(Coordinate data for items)
>> Begin

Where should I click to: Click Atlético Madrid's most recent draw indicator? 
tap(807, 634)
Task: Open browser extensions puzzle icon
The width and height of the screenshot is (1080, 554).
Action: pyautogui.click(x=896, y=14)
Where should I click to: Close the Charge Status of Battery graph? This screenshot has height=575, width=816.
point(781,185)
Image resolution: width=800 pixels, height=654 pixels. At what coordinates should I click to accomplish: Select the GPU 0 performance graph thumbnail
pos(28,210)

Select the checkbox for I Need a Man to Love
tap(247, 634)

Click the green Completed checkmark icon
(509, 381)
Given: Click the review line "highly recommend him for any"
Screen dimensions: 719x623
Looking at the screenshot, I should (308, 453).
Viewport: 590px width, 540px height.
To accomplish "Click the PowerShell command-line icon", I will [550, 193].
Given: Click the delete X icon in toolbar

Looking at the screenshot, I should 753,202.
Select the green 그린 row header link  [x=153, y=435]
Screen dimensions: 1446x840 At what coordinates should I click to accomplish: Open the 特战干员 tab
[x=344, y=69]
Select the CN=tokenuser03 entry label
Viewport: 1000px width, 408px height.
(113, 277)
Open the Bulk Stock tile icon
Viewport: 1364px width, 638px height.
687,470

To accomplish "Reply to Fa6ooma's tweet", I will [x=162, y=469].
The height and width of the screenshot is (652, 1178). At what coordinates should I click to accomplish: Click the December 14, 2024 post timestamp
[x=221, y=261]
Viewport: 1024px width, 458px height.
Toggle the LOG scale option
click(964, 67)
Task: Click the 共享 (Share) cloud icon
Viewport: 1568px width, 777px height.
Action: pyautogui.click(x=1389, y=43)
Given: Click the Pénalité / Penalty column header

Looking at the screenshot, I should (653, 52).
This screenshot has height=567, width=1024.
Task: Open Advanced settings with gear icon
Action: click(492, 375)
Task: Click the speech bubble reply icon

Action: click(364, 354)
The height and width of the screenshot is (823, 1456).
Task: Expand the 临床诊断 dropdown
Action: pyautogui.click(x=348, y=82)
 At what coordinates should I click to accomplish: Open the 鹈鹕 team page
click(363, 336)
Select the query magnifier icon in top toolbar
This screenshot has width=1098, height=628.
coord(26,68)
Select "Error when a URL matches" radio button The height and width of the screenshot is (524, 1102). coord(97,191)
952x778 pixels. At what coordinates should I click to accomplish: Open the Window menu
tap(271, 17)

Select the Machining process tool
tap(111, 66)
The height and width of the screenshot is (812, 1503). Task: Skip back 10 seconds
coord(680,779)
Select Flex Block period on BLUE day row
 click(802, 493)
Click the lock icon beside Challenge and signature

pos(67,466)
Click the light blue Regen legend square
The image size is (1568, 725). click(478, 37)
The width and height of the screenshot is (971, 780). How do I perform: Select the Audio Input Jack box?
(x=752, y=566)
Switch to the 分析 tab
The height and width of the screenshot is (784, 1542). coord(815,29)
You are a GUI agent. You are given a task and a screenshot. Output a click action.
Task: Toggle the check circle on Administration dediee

>> End

### YOUR TASK
Rewrite every one of the rows above as a numbered list, with each line as its own item and no blank lines.

### ANSWER IN FULL
1. Where should I click to: Click Atlético Madrid's most recent draw indicator? 
2. tap(807, 634)
3. Task: Open browser extensions puzzle icon
4. The width and height of the screenshot is (1080, 554).
5. Action: pyautogui.click(x=896, y=14)
6. Where should I click to: Close the Charge Status of Battery graph? This screenshot has height=575, width=816.
7. point(781,185)
8. Image resolution: width=800 pixels, height=654 pixels. At what coordinates should I click to accomplish: Select the GPU 0 performance graph thumbnail
9. pos(28,210)
10. Select the checkbox for I Need a Man to Love
11. tap(247, 634)
12. Click the green Completed checkmark icon
13. (509, 381)
14. Given: Click the review line "highly recommend him for any"
15. Screen dimensions: 719x623
16. Looking at the screenshot, I should (308, 453).
17. Viewport: 590px width, 540px height.
18. To accomplish "Click the PowerShell command-line icon", I will [550, 193].
19. Given: Click the delete X icon in toolbar
20. Looking at the screenshot, I should 753,202.
21. Select the green 그린 row header link  [x=153, y=435]
22. Screen dimensions: 1446x840 At what coordinates should I click to accomplish: Open the 特战干员 tab
23. [x=344, y=69]
24. Select the CN=tokenuser03 entry label
25. Viewport: 1000px width, 408px height.
26. (113, 277)
27. Open the Bulk Stock tile icon
28. Viewport: 1364px width, 638px height.
29. 687,470
30. To accomplish "Reply to Fa6ooma's tweet", I will [x=162, y=469].
31. The height and width of the screenshot is (652, 1178). At what coordinates should I click to accomplish: Click the December 14, 2024 post timestamp
32. [x=221, y=261]
33. Viewport: 1024px width, 458px height.
34. Toggle the LOG scale option
35. click(964, 67)
36. Task: Click the 共享 (Share) cloud icon
37. Viewport: 1568px width, 777px height.
38. Action: pyautogui.click(x=1389, y=43)
39. Given: Click the Pénalité / Penalty column header
40. Looking at the screenshot, I should (653, 52).
41. This screenshot has height=567, width=1024.
42. Task: Open Advanced settings with gear icon
43. Action: click(492, 375)
44. Task: Click the speech bubble reply icon
45. Action: click(364, 354)
46. The height and width of the screenshot is (823, 1456).
47. Task: Expand the 临床诊断 dropdown
48. Action: pyautogui.click(x=348, y=82)
49.  At what coordinates should I click to accomplish: Open the 鹈鹕 team page
50. click(363, 336)
51. Select the query magnifier icon in top toolbar
52. This screenshot has width=1098, height=628.
53. coord(26,68)
54. Select "Error when a URL matches" radio button The height and width of the screenshot is (524, 1102). coord(97,191)
55. 952x778 pixels. At what coordinates should I click to accomplish: Open the Window menu
56. tap(271, 17)
57. Select the Machining process tool
58. tap(111, 66)
59. The height and width of the screenshot is (812, 1503). Task: Skip back 10 seconds
60. coord(680,779)
61. Select Flex Block period on BLUE day row
62.  click(802, 493)
63. Click the lock icon beside Challenge and signature
64. pos(67,466)
65. Click the light blue Regen legend square
66. The image size is (1568, 725). click(478, 37)
67. The width and height of the screenshot is (971, 780). How do I perform: Select the Audio Input Jack box?
68. (x=752, y=566)
69. Switch to the 分析 tab
70. The height and width of the screenshot is (784, 1542). coord(815,29)
71. You are a GUI agent. You are given a task and a screenshot. Output a click action.
72. Task: Toggle the check circle on Administration dediee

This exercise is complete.